Prothrombin Time Tests for the Monitoring of Direct Oral Anticoagulants and Their Evaluation as Indicators of the Reversal Effect

Abstract

Introduction:

The prompt assessment and the reversal of direct oral anticoagulants (DOACs) are urgent matters in the emergency care setting. Thus, we planned to elucidate the adequate prothrombin time (PT) test for the evaluation of the anticoagulant effects of various DOACs.

Methods:

The anticoagulant effects of rivaroxaban, apixaban, and edoxaban were measured with 3 PT tests (Triniclot PT Excel S, Neoplastin R, and Thromborel S). Human plasma was spiked with each DOAC at a range of 0 to 1000 ng/mL, and the PT was measured using each PT test. In another series, the reversal effect of either 4-factor prothrombin complex concentrate (PCC) or activated PCC (aPCC) was evaluated with each PT test.

Results:

All PT reagents correlated with the concentrations of each DOAC, however, the reactivity was considerably different between the DOACs and the PT tests. A prolonged PT with DOACs was reversed both by PCC and aPCC in a dose-dependent manner; however, Triniclot PT Excel S showed reprolongation of the PT with a higher dose of PCC.

Conclusion:

The proper choice of PT test is necessary for the assessments of the anticoagulant activity of DOACs. It is also important to understand the different characteristics of each PT test for the assessment of the reversal effects of PCC.

Keywords

prothrombin time antifactor Xa activity rivaroxaban apixaban edoxaban

Introduction

Life-threatening bleeding such as massive and intracranial hemorrhage (ICH) during anticoagulant therapy with direct oral anticoagulants (DOACs) is a present danger.^1,2 It would be undoubtedly favorable if real-time monitoring for the anticoagulant activity of these agents was available.

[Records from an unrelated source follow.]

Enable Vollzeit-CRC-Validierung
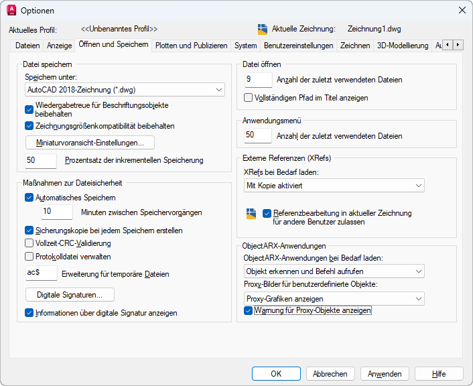Screen dimensions: 473x386 [x=29, y=243]
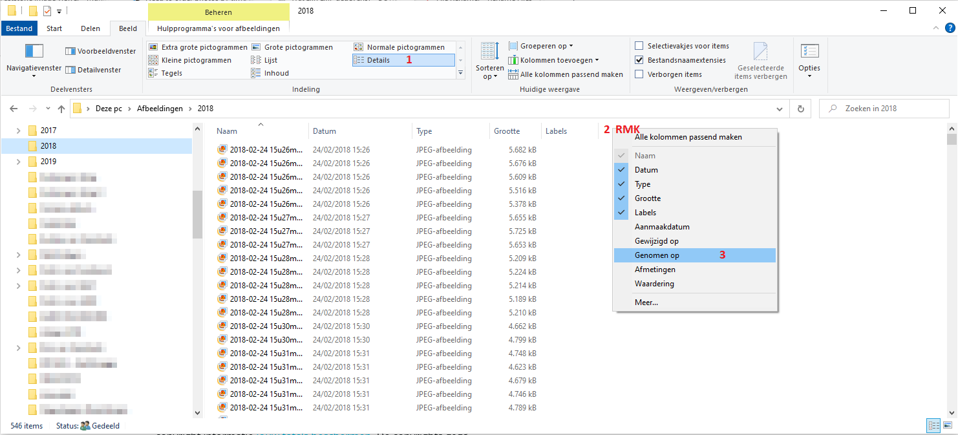The width and height of the screenshot is (958, 435).
Task: Switch to Tegels view layout
Action: pos(165,73)
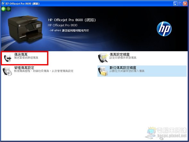Click the 數位傳真設定精靈 folder phone icon
Image resolution: width=189 pixels, height=142 pixels.
[x=103, y=71]
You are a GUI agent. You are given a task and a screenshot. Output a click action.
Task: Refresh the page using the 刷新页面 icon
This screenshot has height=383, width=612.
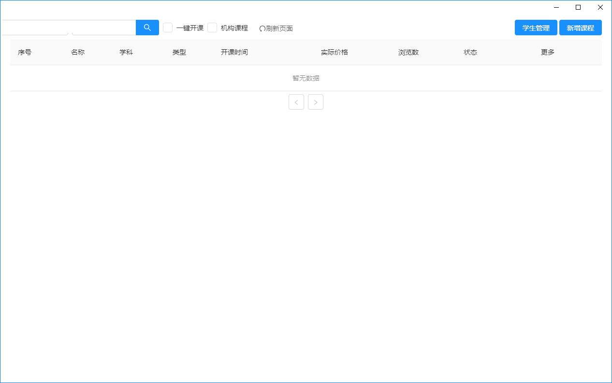coord(277,28)
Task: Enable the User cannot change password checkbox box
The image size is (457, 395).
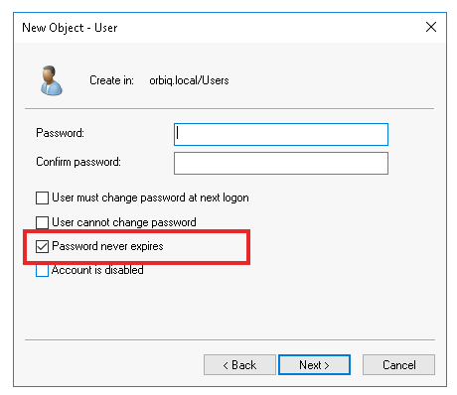Action: coord(42,222)
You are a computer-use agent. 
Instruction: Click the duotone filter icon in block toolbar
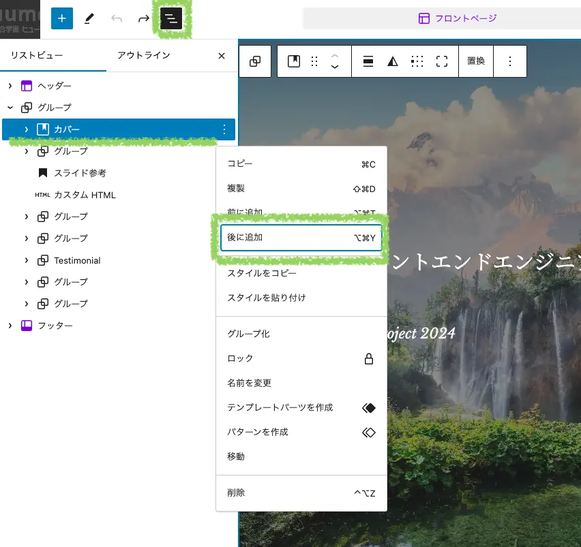click(393, 61)
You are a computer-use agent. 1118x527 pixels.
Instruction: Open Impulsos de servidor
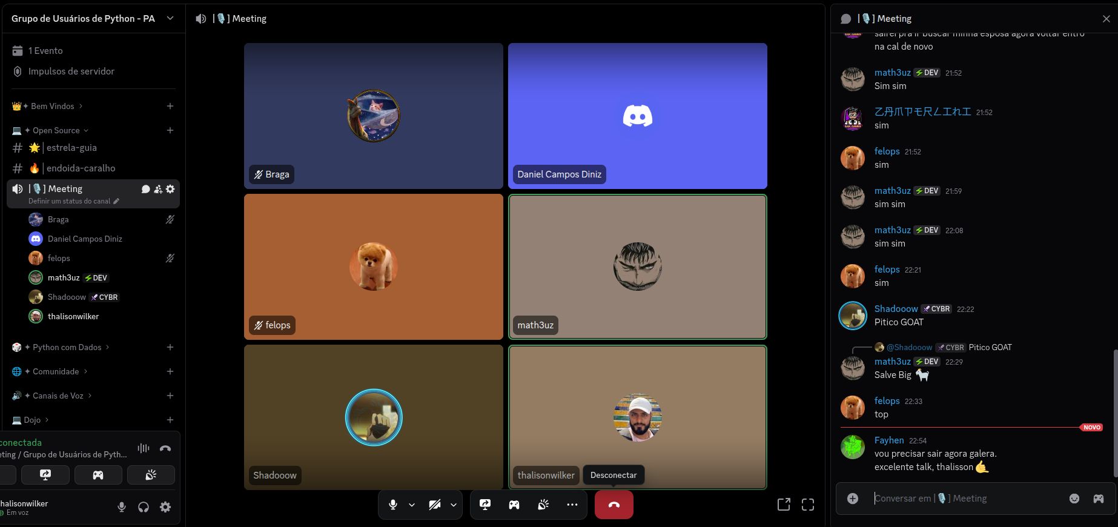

The measurement of antifactor Xa activity is a possible candidate,^3,4 however, this procedure is not consistently applicable in most of local laboratories. Instead, the prothrombin time (PT) test is more suitable if it is appropriately sensitive for practical use. The usefulness of PT tests for the monitoring of certain DOACs has been revealed in previous reports,^5,6 and thus, we planned the comprehensive comparison of various PT tests for all available DOACs in this study.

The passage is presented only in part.